The Heist is okay, but I liked The Spanish Prisoner better. Mamet gets a little bit too clever with all the convoluted plot twists, and after a while it gets to be a bit too much. There is a backup plan, and a backup plan for the backup plan, and even a backup plan for a backup plan for the backup plan. I consider myself a reasonably intelligent viewer, but trying to follow this cinematic Gordian knot got a little tiresome after 2 hours.

Still, it's not a bad movie, and the cast with Hackman in the lead role is certainly more than adequate. Perhaps the movie's biggest fault is that people just don't talk like this. I once saw a performance of Beckett's play, Waiting for Godot, and even that had more naturalistic dialog than this movie. But the dialog does have a certain odd fascination by itself, as the characters deliver their lines and you try to figure out what all their ultra-cool pronouncements really mean.

(Items from the stored dataset)
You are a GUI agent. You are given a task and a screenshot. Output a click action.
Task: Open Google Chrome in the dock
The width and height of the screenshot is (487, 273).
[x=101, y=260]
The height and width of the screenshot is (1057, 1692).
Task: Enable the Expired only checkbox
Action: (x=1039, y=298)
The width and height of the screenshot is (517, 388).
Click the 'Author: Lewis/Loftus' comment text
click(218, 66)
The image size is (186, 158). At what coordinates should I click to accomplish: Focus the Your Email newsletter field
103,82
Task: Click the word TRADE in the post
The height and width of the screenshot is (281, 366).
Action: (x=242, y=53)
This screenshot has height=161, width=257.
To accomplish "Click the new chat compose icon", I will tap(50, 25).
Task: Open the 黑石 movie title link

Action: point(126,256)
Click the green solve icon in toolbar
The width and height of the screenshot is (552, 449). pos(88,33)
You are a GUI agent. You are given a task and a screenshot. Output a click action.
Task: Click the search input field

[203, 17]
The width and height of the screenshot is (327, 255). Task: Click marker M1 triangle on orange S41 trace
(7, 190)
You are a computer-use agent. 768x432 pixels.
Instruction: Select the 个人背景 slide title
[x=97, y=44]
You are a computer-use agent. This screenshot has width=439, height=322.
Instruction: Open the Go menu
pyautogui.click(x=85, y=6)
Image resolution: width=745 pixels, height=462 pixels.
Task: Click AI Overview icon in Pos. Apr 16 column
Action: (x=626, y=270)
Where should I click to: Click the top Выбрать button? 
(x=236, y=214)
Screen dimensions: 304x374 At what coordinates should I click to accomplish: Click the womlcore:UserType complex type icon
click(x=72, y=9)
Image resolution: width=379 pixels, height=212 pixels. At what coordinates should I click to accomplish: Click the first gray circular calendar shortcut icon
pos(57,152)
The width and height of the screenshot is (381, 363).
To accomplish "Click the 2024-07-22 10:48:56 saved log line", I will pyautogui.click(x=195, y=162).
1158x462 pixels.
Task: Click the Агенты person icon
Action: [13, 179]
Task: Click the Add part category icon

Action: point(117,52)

Required work >>
A - Copy the passage of the review of The Heist from "Still, it's not" up to and including "pronouncements really mean.".
B - Carry on the review of The Heist from the point where it ends.

Task-by-task answers >>
A -
Still, it's not a bad movie, and the cast with Hackman in the lead role is certainly more than adequate. Perhaps the movie's biggest fault is that people just don't talk like this. I once saw a performance of Beckett's play, Waiting for Godot, and even that had more naturalistic dialog than this movie. But the dialog does have a certain odd fascination by itself, as the characters deliver their lines and you try to figure out what all their ultra-cool pronouncements really mean.

B -
The Heist is an interesting movie in its own way despite its flaws. Go see it at a bargain matinee or wait for the video to come out.

Rating: 2 stars
Summary: The real HEIST was when they got my 5.25 for the matinee
Review: Maybe I expected too much from this movie when I saw the list of stars (who I thought did a good job overall - I really liked Pinky), but I thought this movie just drug on and on and wouldn't stop. The story was just not that interesting or innovative. There's millions of movies out just like it with some old experienced thief - blah blah blah. I think they could have made this movie about half as long. It probably would have been better, and my knees wouldn't have gotten stiff.

I'd say if you have to see it, wait for it on video (if you have spare change). Or even better, cable.

Rating: 2 stars
Summary: Heist is a waste of time and money
Review: My husband and I hadn't been to a movie in ages and decided this movie looked interesting. Wrong. The twists were confusing and the plot and the charactors were poorly written. We left in the middle of the movie. We thought the scene where the pilots were abducted was in poor taste after what happened Sept. 11. Gene Hackman looked too old to be playing a con man.

Rating: 5 stars
Summary: Mamet can slam it! So what are you waiting for??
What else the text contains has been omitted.